## Source data
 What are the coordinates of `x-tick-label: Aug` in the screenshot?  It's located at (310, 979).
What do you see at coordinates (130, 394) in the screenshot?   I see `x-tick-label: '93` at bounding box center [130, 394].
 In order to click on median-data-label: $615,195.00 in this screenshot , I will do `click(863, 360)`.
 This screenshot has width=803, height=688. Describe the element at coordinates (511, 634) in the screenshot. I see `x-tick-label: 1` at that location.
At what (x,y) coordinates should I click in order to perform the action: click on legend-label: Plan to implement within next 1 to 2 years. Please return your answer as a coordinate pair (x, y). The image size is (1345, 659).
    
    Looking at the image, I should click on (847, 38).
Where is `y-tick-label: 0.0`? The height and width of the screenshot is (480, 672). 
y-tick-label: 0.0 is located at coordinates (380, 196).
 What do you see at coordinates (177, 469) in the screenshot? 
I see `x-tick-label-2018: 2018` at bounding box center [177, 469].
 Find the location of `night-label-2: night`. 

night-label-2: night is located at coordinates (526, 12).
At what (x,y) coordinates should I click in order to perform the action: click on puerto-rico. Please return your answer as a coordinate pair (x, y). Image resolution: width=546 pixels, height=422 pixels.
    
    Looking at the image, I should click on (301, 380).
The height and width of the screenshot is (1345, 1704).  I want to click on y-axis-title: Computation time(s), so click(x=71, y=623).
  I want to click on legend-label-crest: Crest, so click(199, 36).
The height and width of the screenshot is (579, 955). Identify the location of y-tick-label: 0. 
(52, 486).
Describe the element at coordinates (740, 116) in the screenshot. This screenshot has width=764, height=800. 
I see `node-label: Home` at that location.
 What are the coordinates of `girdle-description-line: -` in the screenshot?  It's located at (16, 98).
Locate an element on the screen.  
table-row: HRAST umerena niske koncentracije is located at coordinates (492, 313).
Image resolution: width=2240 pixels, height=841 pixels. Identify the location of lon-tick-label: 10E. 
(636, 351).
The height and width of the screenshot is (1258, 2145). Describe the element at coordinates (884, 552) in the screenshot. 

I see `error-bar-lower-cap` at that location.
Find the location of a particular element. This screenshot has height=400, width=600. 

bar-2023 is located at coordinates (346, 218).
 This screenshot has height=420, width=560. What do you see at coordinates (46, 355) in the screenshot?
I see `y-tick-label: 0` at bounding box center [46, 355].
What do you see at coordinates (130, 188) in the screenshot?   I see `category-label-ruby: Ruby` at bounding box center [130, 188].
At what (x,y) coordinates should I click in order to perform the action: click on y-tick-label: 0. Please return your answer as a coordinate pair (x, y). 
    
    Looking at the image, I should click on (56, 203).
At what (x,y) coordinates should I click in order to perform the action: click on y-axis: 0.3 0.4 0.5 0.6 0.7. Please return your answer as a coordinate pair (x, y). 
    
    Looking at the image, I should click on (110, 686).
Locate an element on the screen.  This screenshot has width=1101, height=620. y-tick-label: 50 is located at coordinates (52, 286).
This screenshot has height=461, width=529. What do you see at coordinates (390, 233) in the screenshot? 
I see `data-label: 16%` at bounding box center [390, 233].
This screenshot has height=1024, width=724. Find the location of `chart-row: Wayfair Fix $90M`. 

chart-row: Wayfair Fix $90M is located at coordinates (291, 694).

## Work to be completed
Output each of the lines above as one string in a JSON list, leaving out the blank lines.

## Answer to the problem
[
  " What are the coordinates of `x-tick-label: Aug` in the screenshot?  It's located at (310, 979).",
  "What do you see at coordinates (130, 394) in the screenshot?   I see `x-tick-label: '93` at bounding box center [130, 394].",
  " In order to click on median-data-label: $615,195.00 in this screenshot , I will do `click(863, 360)`.",
  " This screenshot has width=803, height=688. Describe the element at coordinates (511, 634) in the screenshot. I see `x-tick-label: 1` at that location.",
  "At what (x,y) coordinates should I click in order to perform the action: click on legend-label: Plan to implement within next 1 to 2 years. Please return your answer as a coordinate pair (x, y). The image size is (1345, 659).",
  "    Looking at the image, I should click on (847, 38).",
  "Where is `y-tick-label: 0.0`? The height and width of the screenshot is (480, 672). ",
  "y-tick-label: 0.0 is located at coordinates (380, 196).",
  " What do you see at coordinates (177, 469) in the screenshot? ",
  "I see `x-tick-label-2018: 2018` at bounding box center [177, 469].",
  " Find the location of `night-label-2: night`. ",
  "night-label-2: night is located at coordinates (526, 12).",
  "At what (x,y) coordinates should I click in order to perform the action: click on puerto-rico. Please return your answer as a coordinate pair (x, y). Image resolution: width=546 pixels, height=422 pixels.",
  "    Looking at the image, I should click on (301, 380).",
  "The height and width of the screenshot is (1345, 1704).  I want to click on y-axis-title: Computation time(s), so click(x=71, y=623).",
  "  I want to click on legend-label-crest: Crest, so click(199, 36).",
  "The height and width of the screenshot is (579, 955). Identify the location of y-tick-label: 0. ",
  "(52, 486).",
  "Describe the element at coordinates (740, 116) in the screenshot. This screenshot has width=764, height=800. ",
  "I see `node-label: Home` at that location.",
  " What are the coordinates of `girdle-description-line: -` in the screenshot?  It's located at (16, 98).",
  "Locate an element on the screen.  ",
  "table-row: HRAST umerena niske koncentracije is located at coordinates (492, 313).",
  "Image resolution: width=2240 pixels, height=841 pixels. Identify the location of lon-tick-label: 10E. ",
  "(636, 351).",
  "The height and width of the screenshot is (1258, 2145). Describe the element at coordinates (884, 552) in the screenshot. ",
  "I see `error-bar-lower-cap` at that location.",
  "Find the location of a particular element. This screenshot has height=400, width=600. ",
  "bar-2023 is located at coordinates (346, 218).",
  " This screenshot has height=420, width=560. What do you see at coordinates (46, 355) in the screenshot?",
  "I see `y-tick-label: 0` at bounding box center [46, 355].",
  "What do you see at coordinates (130, 188) in the screenshot?   I see `category-label-ruby: Ruby` at bounding box center [130, 188].",
  "At what (x,y) coordinates should I click in order to perform the action: click on y-tick-label: 0. Please return your answer as a coordinate pair (x, y). ",
  "    Looking at the image, I should click on (56, 203).",
  "At what (x,y) coordinates should I click in order to perform the action: click on y-axis: 0.3 0.4 0.5 0.6 0.7. Please return your answer as a coordinate pair (x, y). ",
  "    Looking at the image, I should click on (110, 686).",
  "Locate an element on the screen.  This screenshot has width=1101, height=620. y-tick-label: 50 is located at coordinates (52, 286).",
  "This screenshot has height=461, width=529. What do you see at coordinates (390, 233) in the screenshot? ",
  "I see `data-label: 16%` at bounding box center [390, 233].",
  "This screenshot has height=1024, width=724. Find the location of `chart-row: Wayfair Fix $90M`. ",
  "chart-row: Wayfair Fix $90M is located at coordinates (291, 694)."
]